How about a pic of the front. Does it have baffles inside?


----------



## begreen (Dec 29, 2014)

The F118CB has ribbed sides and a black bear in a circle in the middle.




Woodenlegs23 said:


> Not sure exactly how I will determine.  When I searched for some information on whether it was a jotul or not the metal plate where all information would've been was too faded to read.


If the top front plate over the door is blank and doesn't have the Norwegian text it's a knockoff.


----------



## transmogrifire (Dec 29, 2014)

begreen said:


> The F118CB has ribbed sides and a black bear in a circle in the middle.


Thats probably the one that i will end up with. The city prohibits the install of used stoves in houses. You can however put a used one in the garage. The insurance company is fine provided it is WETT inspected.


----------



## AnalogKid (Dec 29, 2014)

Here's a front pic of my old school 118.  I have a side pic, but not on my phone.


----------



## Woodenlegs23 (Dec 29, 2014)

Looks like it might be a knockoff then?   No writing.


----------



## begreen (Dec 29, 2014)

Yes, probably a Scandia from Taiwan.


----------



## mass_burner (Dec 29, 2014)

begreen said:


> The F118CB has ribbed sides and a black bear in a circle in the middle.
> View attachment 148898
> 
> 
> If the top front plate over the door is blank and doesn't have the Norwegian text it's a knockoff.


Is the base of the 118 the same size as a 102?


----------



## begreen (Dec 29, 2014)

Do you mean the F602? The F118 is longer by about 6 or 8".


----------



## mass_burner (Dec 29, 2014)

begreen said:


> Do you mean the F602? The F118 is longer by about 6 or 8".

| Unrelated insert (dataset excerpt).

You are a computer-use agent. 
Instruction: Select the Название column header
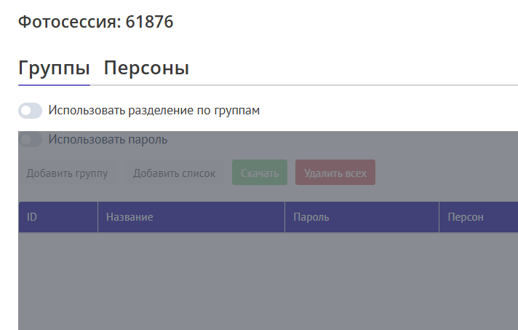pos(130,217)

Oh, thanks, I thought it looked longer.


----------



## Woodenlegs23 (Dec 30, 2014)

begreen said:


> Yes, probably a Scandia from Taiwan.



  Yeah so I found the "Taiwan" imprint on the back of the stove.  Must be a scandia.  Not sure if I am going to keep or not but do you have any suggestions for cleaning it up?  Like I said it has a good deal of surface rust on it but am hoping to either clean it up with some CLR and a light brush or maybe paint it with some stove paint?  What would you suggest?


----------



## mass_burner (Dec 30, 2014)

Woodenlegs23 said:


> Yeah so I found the "Taiwan" imprint on the back of the stove.  Must be a scandia.  Not sure if I am going to keep or not but do you have any suggestions for cleaning it up?  Like I said it has a good deal of surface rust on it but am hoping to either clean it up with some CLR and a light brush or maybe paint it with some stove paint?  What would you suggest?

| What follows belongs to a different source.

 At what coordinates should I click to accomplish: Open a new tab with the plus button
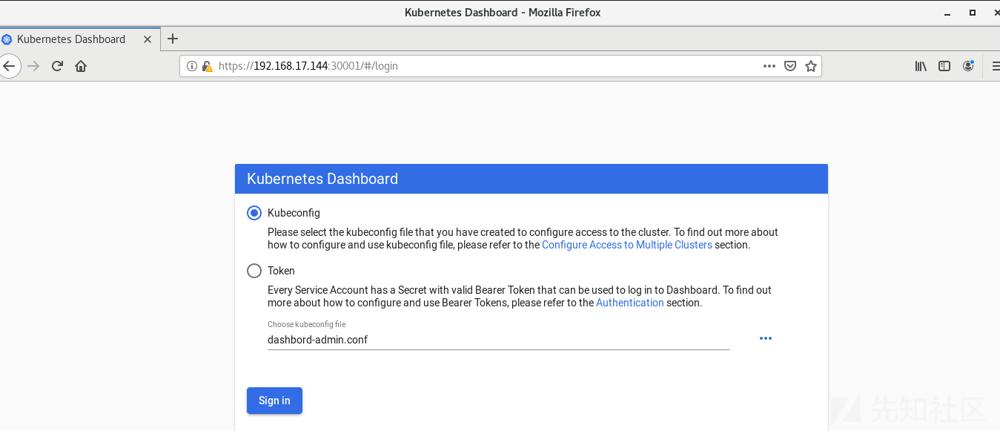click(x=173, y=39)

If you're not going to keep it, why bother?  Lug it to the back yard and burn all that stuff you don't want to bring in the house and do some cooking on top at the same time, dutch oven with some hearty soup.


----------



## Woodenlegs23 (Dec 30, 2014)

mass_burner said:


> If you're not going to keep it, why bother?  Lug it to the back yard and burn all that stuff you don't want to bring in the house and do some cooking on top at the same time, dutch oven with some hearty soup.

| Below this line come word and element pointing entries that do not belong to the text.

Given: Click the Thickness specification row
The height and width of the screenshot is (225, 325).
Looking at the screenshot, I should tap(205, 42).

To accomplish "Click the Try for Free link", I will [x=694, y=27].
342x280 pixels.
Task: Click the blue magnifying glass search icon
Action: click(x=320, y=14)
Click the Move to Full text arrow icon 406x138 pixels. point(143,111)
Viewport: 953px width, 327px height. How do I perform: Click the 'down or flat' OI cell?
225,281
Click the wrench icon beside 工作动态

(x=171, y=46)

  I like the idea haha   But I still might end up using the stove or selling it.  I think I want to just buy a Jotul, but I am not sure yet.  Let me know if you have any suggestions for cleaning it up.
Thanks.


----------



## mass_burner (Dec 30, 2014)

Woodenlegs23 said:


> I like the idea haha   But I still might end up using the stove or selling it.  I think I want to just buy a Jotul, but I am not sure yet.  Let me know if you have any suggestions for cleaning it up.
> Thanks.


Well, I bought my 602 after it had been stored for many years in a barn. I just went at it with a drill and brass cup wire brush and assorted wheel brushes till I got clean metal, then clean with solvent, then paint with stovebright paint, 2 coats.


----------



## begreen (Dec 31, 2014)

By this point there is a good chance the seams are leaking. In a darkened room, put a bright light in the stove and look for light leaks at the seams. If so the stove at least rub some stove cement on the interior vertical seams. Wire brush the stove down and then wipe with a solvent like alcohol or acetone. Spray or brush paint with a good stove paint like Stove Brite metallic black.


----------